**Work order:** Rewrite the part of the closed-loop tDCS FAQ that opens with "Standard (open-loop) tDCS" and closes with "for tDCS outcomes?", switching every "protocol" to "regimen".

FREQUENTLY ASKED
Questions
What is closed-loop tDCS?
Closed-loop tDCS is a neurostimulation architecture in which electrical current delivery is governed by real-time physiological measurement rather than a preset timer. Using continuous HRV monitoring via PPG sensors, the system classifies the user's autonomic state and activates stimulation only when defined readiness criteria are met. It is defined by feedback between the user's biology and the device's stimulation decisions.
How does closed-loop tDCS differ from standard tDCS?
Standard (open-loop) tDCS applies a fixed protocol: fixed current, duration, and timing without any measurement of the user's brain state. Closed-loop tDCS continuously monitors physiological signals and conditions stimulation on whether those signals indicate neural readiness. The core difference is whether the device responds to the individual or applies a uniform protocol regardless of their state at that moment.
Why does brain state matter so much for tDCS outcomes?
tDCS effects are state-dependent because the outcome of any neural input depends on the current excitability of the target neurons — a principle formalised in BCM-model metaplasticity theory. The Bogdanov and Schwabe (2016) study showed the same stimulation protocol prevented stress-induced working memory impairment in stressed individuals while producing no benefit in calm ones. State is a primary moderator of whether stimulation works.
What role does HRV play in closed-loop tDCS?

**Listed records:**
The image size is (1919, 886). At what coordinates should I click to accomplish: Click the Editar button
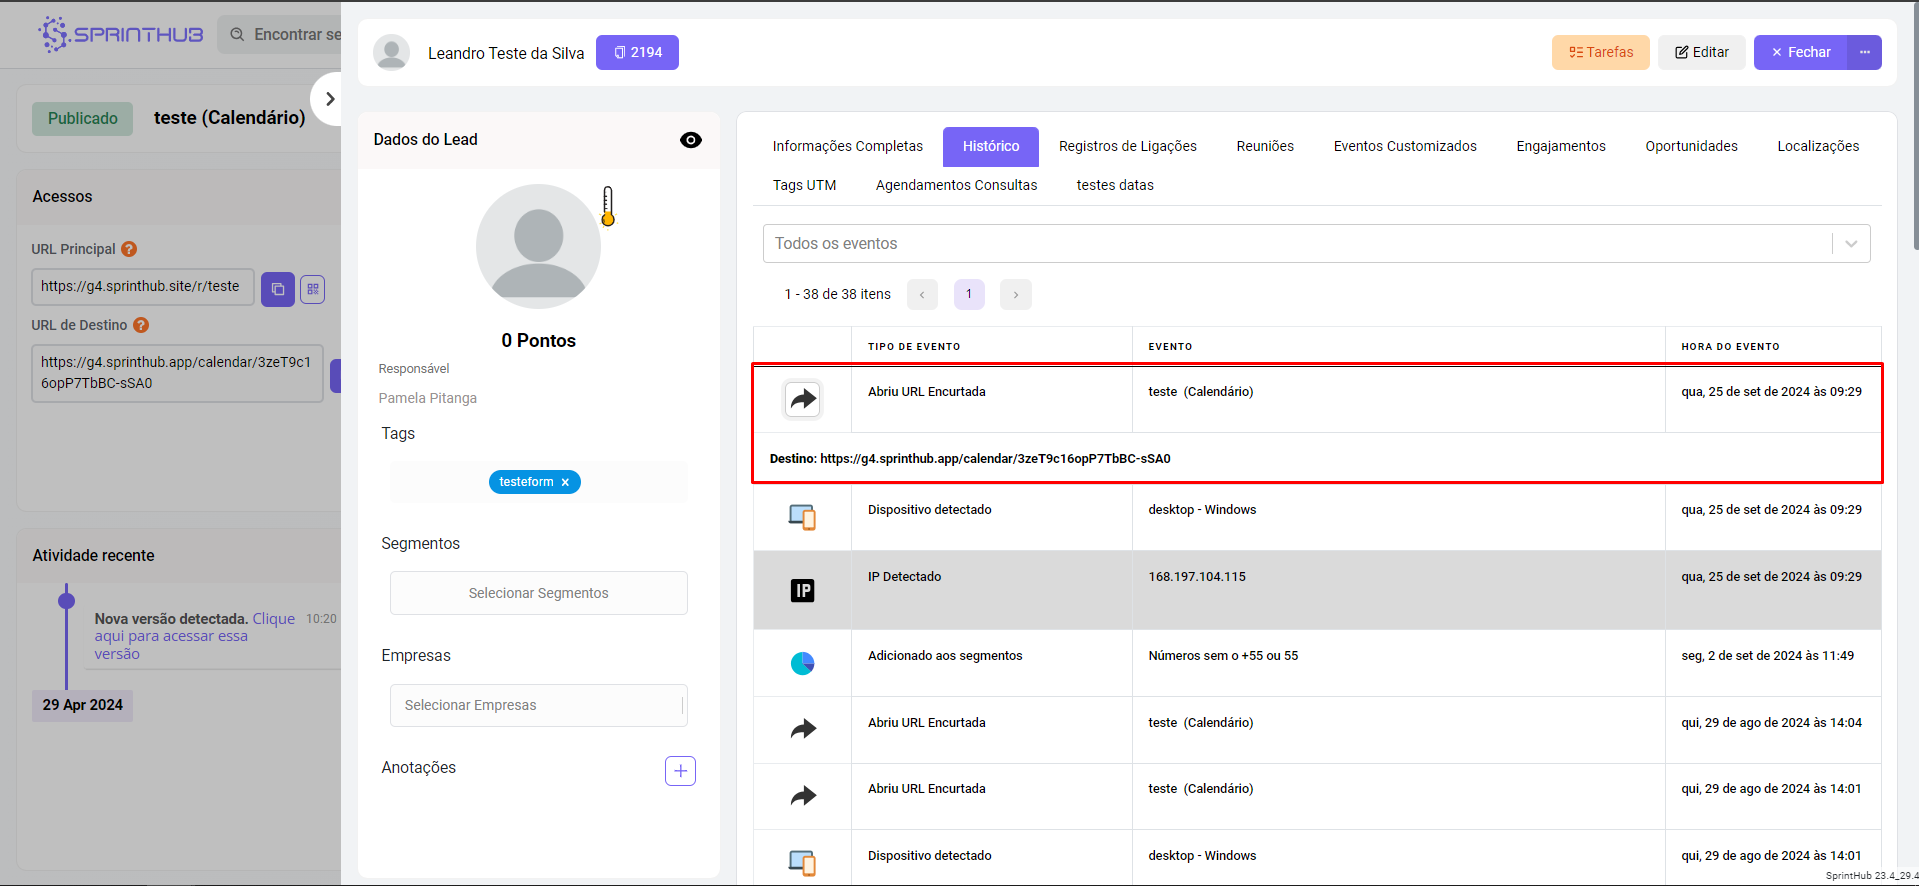click(x=1701, y=52)
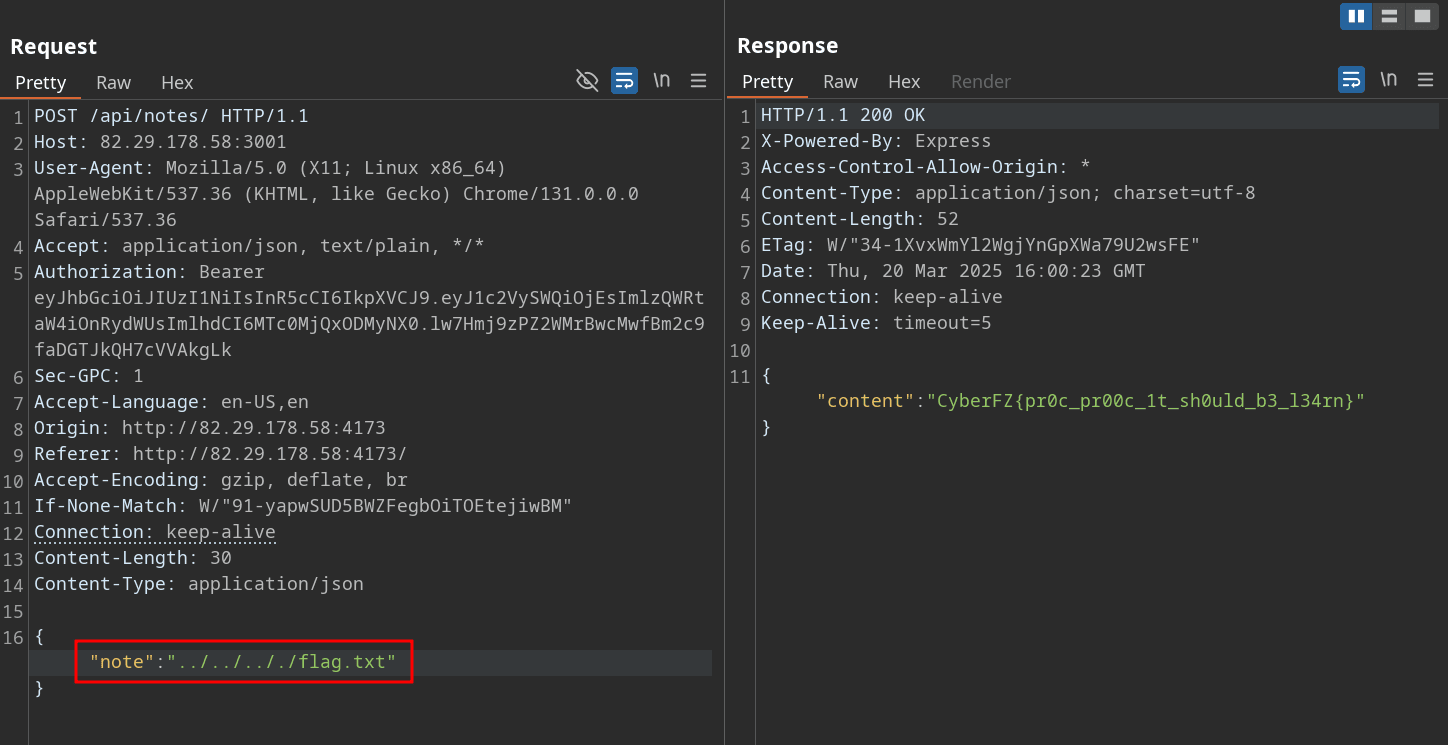1448x745 pixels.
Task: Open the Render tab in Response panel
Action: point(980,82)
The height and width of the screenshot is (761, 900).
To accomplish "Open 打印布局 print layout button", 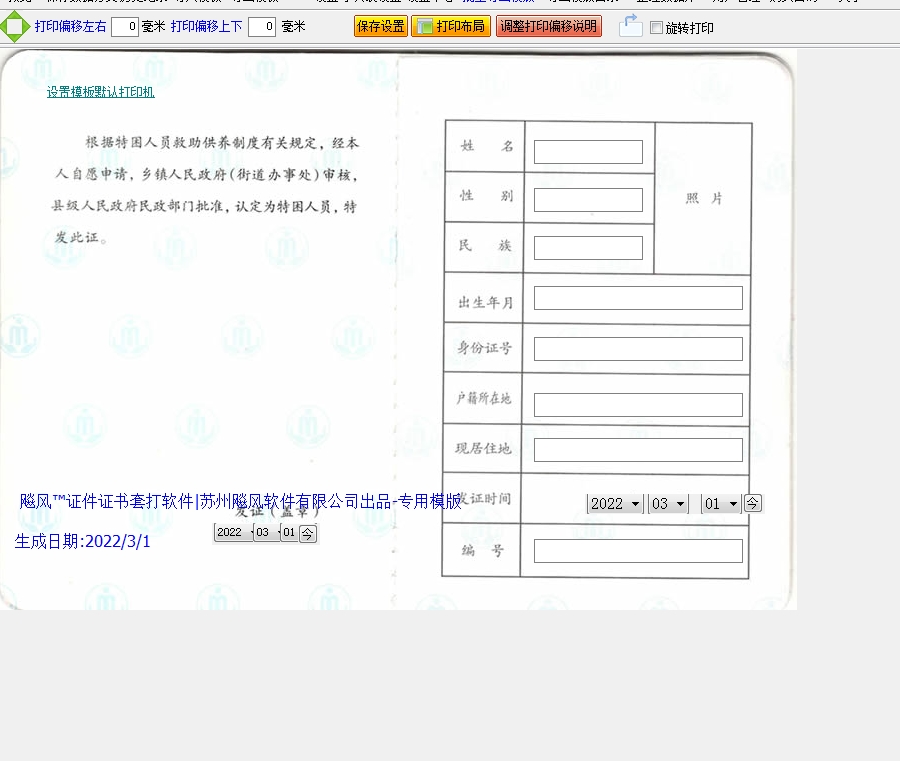I will tap(450, 26).
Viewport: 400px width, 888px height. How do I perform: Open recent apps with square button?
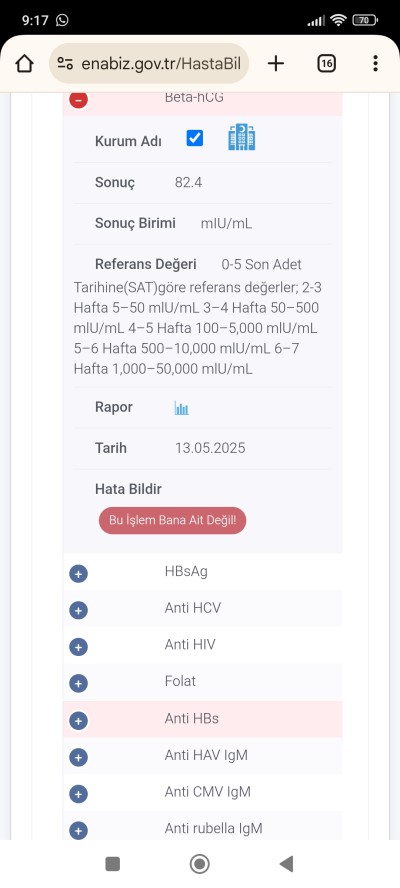click(x=113, y=864)
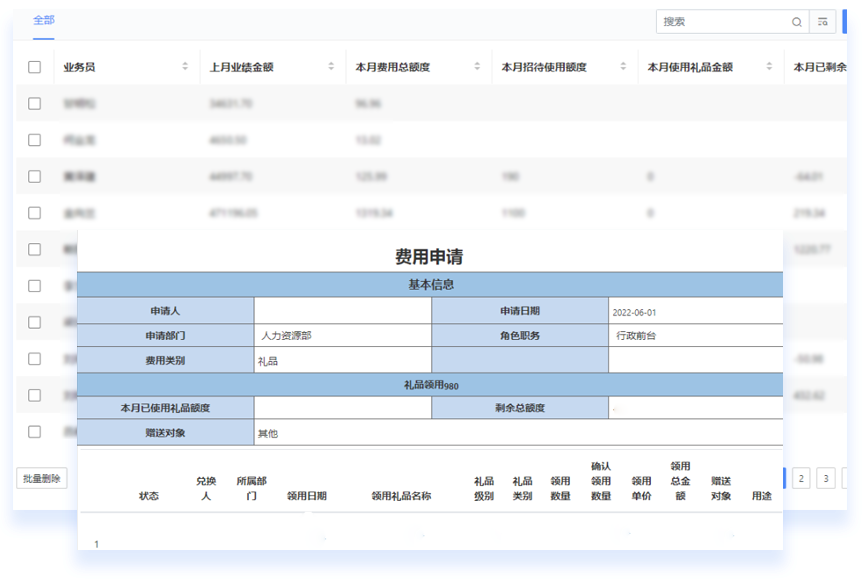Open the advanced filter icon beside search
Viewport: 866px width, 582px height.
click(823, 21)
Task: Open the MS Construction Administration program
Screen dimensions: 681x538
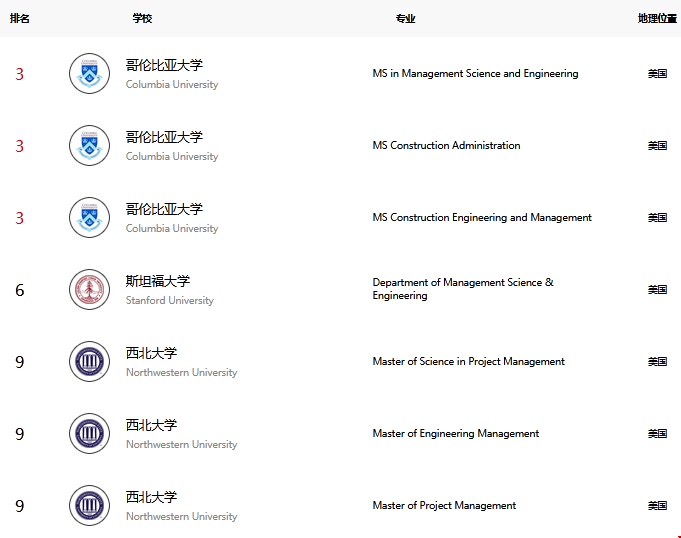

**Solution:**
Standard (open-loop) tDCS applies a fixed regimen: fixed current, duration, and timing without any measurement of the user's brain state. Closed-loop tDCS continuously monitors physiological signals and conditions stimulation on whether those signals indicate neural readiness. The core difference is whether the device responds to the individual or applies a uniform regimen regardless of their state at that moment.
Why does brain state matter so much for tDCS outcomes?